PROBLEM DETAILS: Copy each line of the records below that has "Explorer" in it.

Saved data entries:
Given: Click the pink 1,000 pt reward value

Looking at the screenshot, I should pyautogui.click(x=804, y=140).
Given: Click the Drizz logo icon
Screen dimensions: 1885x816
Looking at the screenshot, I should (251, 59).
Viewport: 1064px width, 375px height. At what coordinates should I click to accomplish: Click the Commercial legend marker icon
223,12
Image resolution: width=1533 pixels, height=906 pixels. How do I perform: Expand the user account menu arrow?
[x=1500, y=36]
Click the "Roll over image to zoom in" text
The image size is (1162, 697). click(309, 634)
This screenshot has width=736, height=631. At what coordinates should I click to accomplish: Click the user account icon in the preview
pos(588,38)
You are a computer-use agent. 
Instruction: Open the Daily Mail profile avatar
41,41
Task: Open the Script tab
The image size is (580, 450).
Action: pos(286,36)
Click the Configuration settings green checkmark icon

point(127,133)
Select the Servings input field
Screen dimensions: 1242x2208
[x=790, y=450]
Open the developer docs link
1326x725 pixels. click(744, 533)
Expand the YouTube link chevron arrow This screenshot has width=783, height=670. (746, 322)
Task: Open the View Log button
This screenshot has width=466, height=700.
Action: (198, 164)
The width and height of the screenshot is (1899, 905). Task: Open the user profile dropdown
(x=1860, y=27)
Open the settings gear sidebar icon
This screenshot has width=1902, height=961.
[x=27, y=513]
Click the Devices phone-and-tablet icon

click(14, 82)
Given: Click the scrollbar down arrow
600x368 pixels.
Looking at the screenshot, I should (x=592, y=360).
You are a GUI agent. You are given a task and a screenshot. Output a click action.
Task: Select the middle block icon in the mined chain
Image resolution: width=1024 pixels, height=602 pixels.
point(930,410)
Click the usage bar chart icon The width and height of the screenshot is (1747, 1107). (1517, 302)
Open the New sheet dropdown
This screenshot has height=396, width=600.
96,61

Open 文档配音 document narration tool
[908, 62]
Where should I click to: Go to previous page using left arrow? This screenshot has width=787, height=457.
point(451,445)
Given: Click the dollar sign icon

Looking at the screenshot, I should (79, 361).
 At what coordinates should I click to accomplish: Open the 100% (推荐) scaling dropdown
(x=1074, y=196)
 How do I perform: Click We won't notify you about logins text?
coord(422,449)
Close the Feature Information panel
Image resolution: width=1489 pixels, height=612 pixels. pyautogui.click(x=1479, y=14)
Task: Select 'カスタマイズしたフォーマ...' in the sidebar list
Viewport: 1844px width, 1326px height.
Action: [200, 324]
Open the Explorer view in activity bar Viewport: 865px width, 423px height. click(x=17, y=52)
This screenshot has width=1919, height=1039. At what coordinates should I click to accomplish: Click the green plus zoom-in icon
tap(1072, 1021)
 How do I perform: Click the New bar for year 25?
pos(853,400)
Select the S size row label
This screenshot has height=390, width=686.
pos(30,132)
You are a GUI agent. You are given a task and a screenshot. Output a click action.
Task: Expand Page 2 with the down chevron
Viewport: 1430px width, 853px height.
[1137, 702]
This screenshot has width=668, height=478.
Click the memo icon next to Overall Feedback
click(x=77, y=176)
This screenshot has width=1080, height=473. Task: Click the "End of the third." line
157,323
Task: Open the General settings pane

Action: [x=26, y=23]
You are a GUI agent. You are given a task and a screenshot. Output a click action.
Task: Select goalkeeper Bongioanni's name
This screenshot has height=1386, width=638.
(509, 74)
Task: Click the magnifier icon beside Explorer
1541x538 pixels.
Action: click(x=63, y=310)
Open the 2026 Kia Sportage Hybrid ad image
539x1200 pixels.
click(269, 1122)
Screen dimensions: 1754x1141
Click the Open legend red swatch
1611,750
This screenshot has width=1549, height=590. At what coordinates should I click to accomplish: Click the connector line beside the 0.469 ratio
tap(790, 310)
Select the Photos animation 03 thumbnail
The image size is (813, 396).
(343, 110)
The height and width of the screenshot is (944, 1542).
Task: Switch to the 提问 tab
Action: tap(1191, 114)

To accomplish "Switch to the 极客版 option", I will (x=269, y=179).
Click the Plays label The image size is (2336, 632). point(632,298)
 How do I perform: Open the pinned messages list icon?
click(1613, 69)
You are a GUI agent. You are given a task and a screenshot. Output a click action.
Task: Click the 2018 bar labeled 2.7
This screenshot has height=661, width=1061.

PROBLEM SOLUTION:
Open the Explorer view in activity bar Viewport: 865px width, 423px height. click(x=17, y=52)
Task: Click the magnifier icon beside Explorer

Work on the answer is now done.